Line	Position (cm−1)	Integrated absorption cross-section (cm2 molecule−1 cm−1)
1	6,046.942	8.17 × 10−22
2	6,046.953	1.00 × 10−21
3	6,046.965	1.32 × 10−21

, there are three absorption peaks at around 6,046.95 cm⁻¹. Figure 8 shows the experimental and simulated spectra of 0.01% CH₄ at around 6,046.95 cm⁻¹ and total pressure of 10 kPa. The three absorption lines were considered in the simulation. In the experimental spectra, only one absorption peak was observed at 6,046.95 cm⁻¹ due to the overlapping of the three absorptions. Figure 9 shows the total pressure dependence of signal intensity and noise for the 0.01 % CH₄ diluted in N₂. Figure 10 shows the experimental and simulated profiles of S/N as a function of total pressure. The simulated spectrum using the three absorption lines reproduces the experimental results well. The optimum total pressure of CH₄ detection at the 6,046.95 cm⁻¹ absorption peak was found to be around 15 kPa. The larger optimum pressure for CH₄ detection compared with those for CO₂ and N₂O would be caused by the broader nature of the absorption peak consisting of three closely separated absorption lines.
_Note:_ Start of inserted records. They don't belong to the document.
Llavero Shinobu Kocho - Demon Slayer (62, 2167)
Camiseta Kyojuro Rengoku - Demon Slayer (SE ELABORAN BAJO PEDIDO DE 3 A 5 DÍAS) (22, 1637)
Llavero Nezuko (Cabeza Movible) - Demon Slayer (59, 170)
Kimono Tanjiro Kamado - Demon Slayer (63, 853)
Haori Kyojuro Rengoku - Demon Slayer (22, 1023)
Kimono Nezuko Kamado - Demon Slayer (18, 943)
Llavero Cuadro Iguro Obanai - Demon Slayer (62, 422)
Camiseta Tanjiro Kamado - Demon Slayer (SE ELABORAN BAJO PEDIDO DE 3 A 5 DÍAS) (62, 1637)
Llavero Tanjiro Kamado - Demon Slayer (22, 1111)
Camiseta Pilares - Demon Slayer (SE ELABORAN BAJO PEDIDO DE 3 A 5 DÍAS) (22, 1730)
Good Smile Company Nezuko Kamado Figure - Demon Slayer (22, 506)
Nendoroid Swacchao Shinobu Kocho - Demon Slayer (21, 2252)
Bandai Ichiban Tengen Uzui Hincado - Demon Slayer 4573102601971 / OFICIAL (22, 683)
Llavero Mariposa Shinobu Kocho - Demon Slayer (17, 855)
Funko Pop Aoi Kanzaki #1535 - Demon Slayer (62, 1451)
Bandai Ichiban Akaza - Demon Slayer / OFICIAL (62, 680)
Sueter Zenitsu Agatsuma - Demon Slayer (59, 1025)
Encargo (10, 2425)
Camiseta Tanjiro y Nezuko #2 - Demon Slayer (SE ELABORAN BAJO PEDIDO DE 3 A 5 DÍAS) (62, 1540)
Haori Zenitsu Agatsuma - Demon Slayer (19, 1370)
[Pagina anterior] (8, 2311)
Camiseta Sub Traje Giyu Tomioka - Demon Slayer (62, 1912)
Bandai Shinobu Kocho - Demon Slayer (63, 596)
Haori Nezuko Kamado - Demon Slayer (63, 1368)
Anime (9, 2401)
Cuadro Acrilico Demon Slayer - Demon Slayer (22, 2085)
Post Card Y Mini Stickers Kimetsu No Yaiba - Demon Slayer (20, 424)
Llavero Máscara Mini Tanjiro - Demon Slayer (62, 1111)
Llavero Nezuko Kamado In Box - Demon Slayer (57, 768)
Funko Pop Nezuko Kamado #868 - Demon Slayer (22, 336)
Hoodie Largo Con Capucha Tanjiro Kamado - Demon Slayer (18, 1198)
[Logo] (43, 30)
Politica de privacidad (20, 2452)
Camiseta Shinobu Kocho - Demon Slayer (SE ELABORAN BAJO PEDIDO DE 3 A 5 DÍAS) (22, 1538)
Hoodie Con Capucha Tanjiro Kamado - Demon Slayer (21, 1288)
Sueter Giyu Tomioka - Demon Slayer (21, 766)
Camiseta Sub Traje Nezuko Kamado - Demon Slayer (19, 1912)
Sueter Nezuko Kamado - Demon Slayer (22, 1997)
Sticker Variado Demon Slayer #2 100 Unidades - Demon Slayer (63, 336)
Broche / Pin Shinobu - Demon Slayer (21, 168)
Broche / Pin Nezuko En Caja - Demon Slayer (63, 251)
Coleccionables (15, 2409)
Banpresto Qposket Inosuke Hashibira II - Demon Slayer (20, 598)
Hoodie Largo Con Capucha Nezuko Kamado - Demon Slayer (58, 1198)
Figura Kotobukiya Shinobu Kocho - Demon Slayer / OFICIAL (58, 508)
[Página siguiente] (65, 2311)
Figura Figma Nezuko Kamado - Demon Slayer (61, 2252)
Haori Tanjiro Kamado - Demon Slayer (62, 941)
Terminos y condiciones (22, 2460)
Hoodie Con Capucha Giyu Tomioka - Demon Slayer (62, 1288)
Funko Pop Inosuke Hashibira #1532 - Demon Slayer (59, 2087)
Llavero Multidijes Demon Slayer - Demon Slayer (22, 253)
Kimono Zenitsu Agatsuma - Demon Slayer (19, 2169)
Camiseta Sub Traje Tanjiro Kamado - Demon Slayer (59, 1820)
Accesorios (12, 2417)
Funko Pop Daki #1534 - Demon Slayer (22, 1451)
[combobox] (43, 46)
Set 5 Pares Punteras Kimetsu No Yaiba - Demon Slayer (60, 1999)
To estimate the limit of detection (LOD) of the present system, we changed the mixing ratio of sample gases, while keeping the optimum value of the total pressure fixed. The measurements were performed with a noise equivalent bandwidth of 26 Hz. From a fit of the signal intensity as a function of CO₂ mixing ratio at 7 kPa, we found, for a signal to noise ratio of 2, the LOD of [CO₂]^7kPa = 24 ± 2 ppmv. In the case of N₂O, the LOD at 6 kPa was estimated to be 7.6 ± 0.4 ppmv. For CH₄, we estimated the detection limit and NEAS using the R(3) peaks at 15 kPa to be 60 ± 4 ppbv. The LODs for the three gases had an almost linear dependence on the absorption cross sections. The line strengths of CO₂, N₂O and CH₄ of the used transitions vary slightly with temperature (0.23, 0.25 and 0.39%, respectively, by temperature change of 1 K around room temperature), however, the LODs are unaffected by temperature change. Parkes et al. demonstrated the detection of N₂O by diode laser cavity ring-down spectroscopy using the same 3ν₃ overtone band [22]. The limiting sensitivity was 23 ppmv at 1 atm with mirror reflectivities of R = 0.9998, which is comparable with our 2f WMS value of 7.6 ppmv. The noise-equivalent absorption sensitivity (NEAS) per scan for a signal to noise ratio of 1 was estimated using following Equation (10):

$$\mathit{NEAS}=\frac{{\mathit{Abs}}_{\text{min}}}{l\hspace{0.17em}\sqrt{\mathit{NEBW}/N}}$$

(10)

where Abs_min, l, NEBW and N denote the absorbance at S/N = 1, the effective optical length of 29.91 m, the noise equivalent bandwidth of 26 Hz and the average number of 20 times, respectively. In the calculation of Abs_min, the absorption line shapes were assumed to be described as the Voigt functions. The estimated values of NEAS for CO₂, N₂O and CH₄ were found to be (1.3 ± 0.1) × 10⁻⁸, (4.8 ± 0.3) × 10⁻⁹, and (5.6 ± 0.4) × 10⁻⁹ cm⁻¹ Hz^−1/2, respectively. The higher value of NEAS for CO₂ would be caused by the larger value of M/ω_mβ, as shown in Table 1, which results the larger effect of the residual amplitude modulation.

5. Conclusions

We have described the highly sensitive detection of CO₂, N₂O and CH₄ by 2f WMS, using tunable near-infrared diode lasers in the near-infrared region. The observed 2f WM spectra were analyzed as a function of the total pressure. At the optimum total pressure for the detection of each gas, as determined by experimental and theoretical approaches, the limits of detection in the present system were determined. Detection of atmospheric N₂O (320 ppbv) at the 3ν₃ overtone band is not sufficient with our current WMS spectrometer. However, the necessary sensitivity could be delivered by reducing the optical fringe noise and the drifting of laser power using external modulators instead of direct laser modulation.